A stolen base occurs when a baserunner successfully advances to the next base during a pitch, without the benefit of a hit, walk, or error. It is one of the primary tools for manufacturing runs in baseball, rewarding speed, instinct, and the ability to read a pitcher's movements.

How a Stolen Base Works

A stolen base attempt begins when a runner on base decides to break toward the next base as the pitcher delivers the ball to home plate. For the steal to be successful, the runner must reach the next base before the catcher can catch the pitch and throw the ball to the fielder covering that base.

The most common stolen base is second base — a runner on first stealing second. Stealing third and home are rarer but high-value plays. A steal of home is considered one of the most exciting plays in baseball.

The Catcher's Role

The catcher is the primary defender against stolen bases. A catcher's pop time — the time from when the ball hits the glove to when it arrives at second base — is one of the most important defensive metrics. Elite catchers can post pop times under 1.9 seconds, which is fast enough to throw out most base stealers.

Stolen Base Success Rate

Not all stolen base attempts succeed. A failed attempt results in a caught stealing (CS), which is an out and eliminates the baserunner. Base-stealing strategy depends heavily on a runner's success rate — generally, a runner must succeed more than 70% of the time to make stealing bases a net positive for their team, based on run expectancy models.

Stolen Base Records

Rickey Henderson is the all-time MLB stolen base leader with 1,406 career stolen bases — a record considered nearly unbreakable. He also holds the single-season record with 130 stolen bases in 1982. Lou Brock (938) and Ty Cobb (897) are also among the all-time leaders.
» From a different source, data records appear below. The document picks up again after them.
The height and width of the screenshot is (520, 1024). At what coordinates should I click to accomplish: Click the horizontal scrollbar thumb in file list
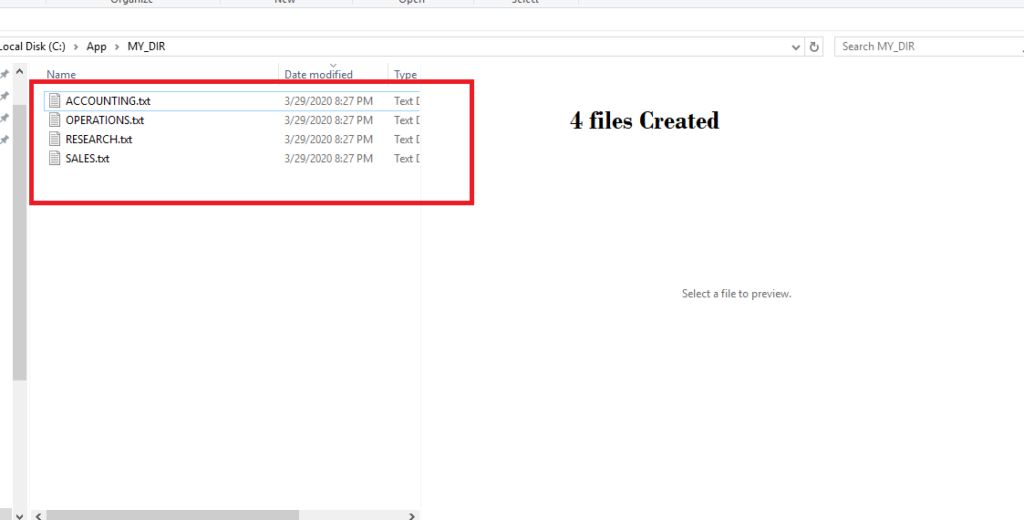coord(172,514)
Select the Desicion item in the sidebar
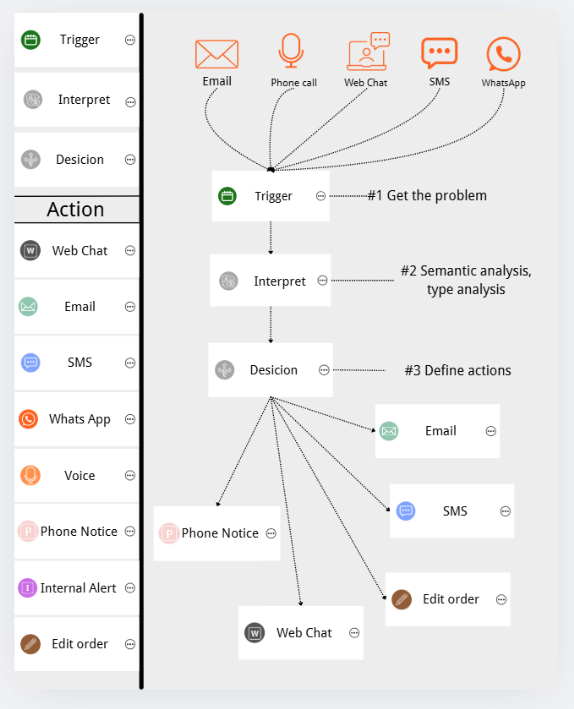The image size is (574, 709). (x=76, y=160)
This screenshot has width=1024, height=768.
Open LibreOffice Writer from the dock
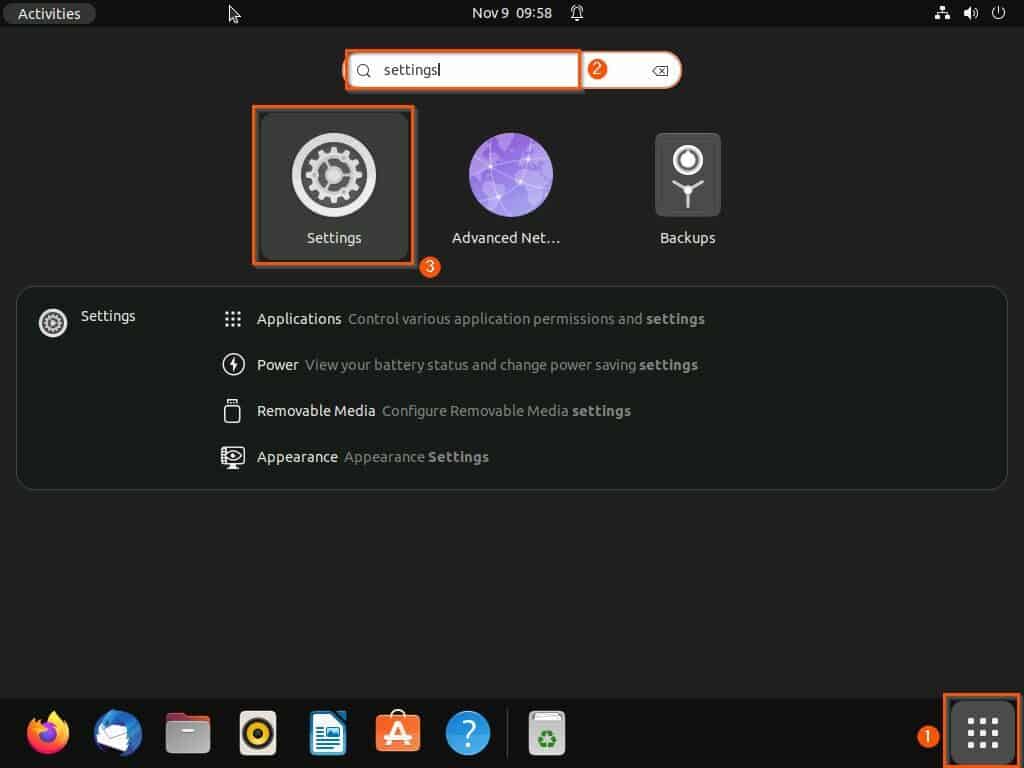click(327, 732)
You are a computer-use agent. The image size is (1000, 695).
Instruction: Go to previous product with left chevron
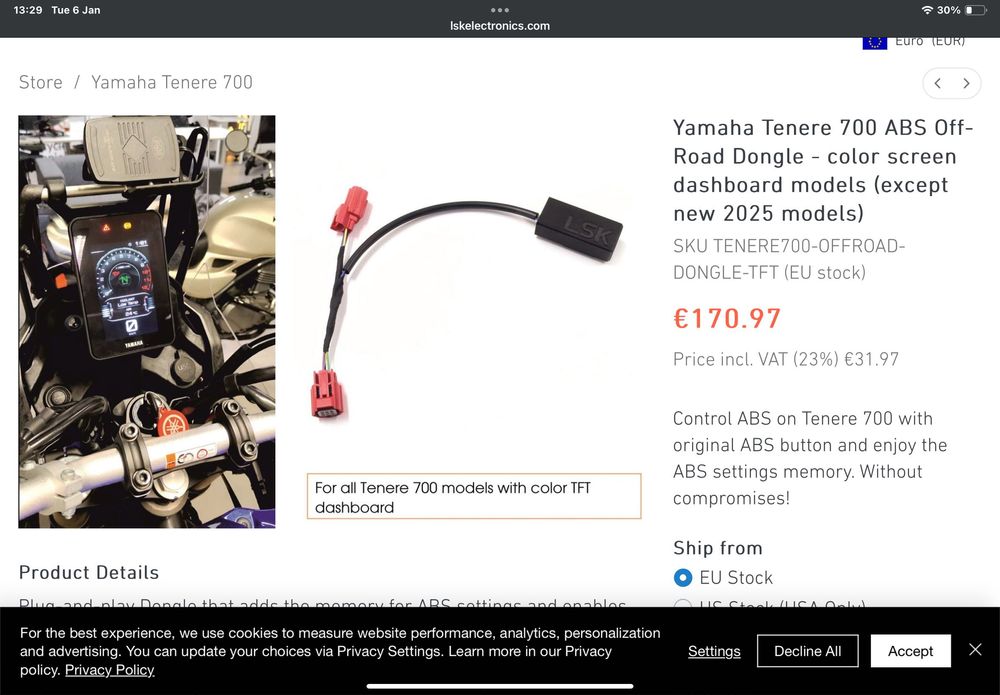coord(938,83)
In the modern era, players like Billy Hamilton and Trea Turner have led the league in stolen bases, but the overall rate of stolen base attempts dipped through the 2010s as analytics favored avoiding outs. Rule changes in 2023 — including larger bases and limits on pickoff attempts — sparked a renewed surge in stolen bases across MLB.

Stolen Bases in Strategy

Base stealing is most effective when combined with a good eye for pitcher tendencies. Baserunners study a pitcher's delivery time (the time from the start of the windup or stretch to when the ball reaches the plate) and look for tells — subtle cues that reveal when a pitcher is going home versus throwing a pickoff.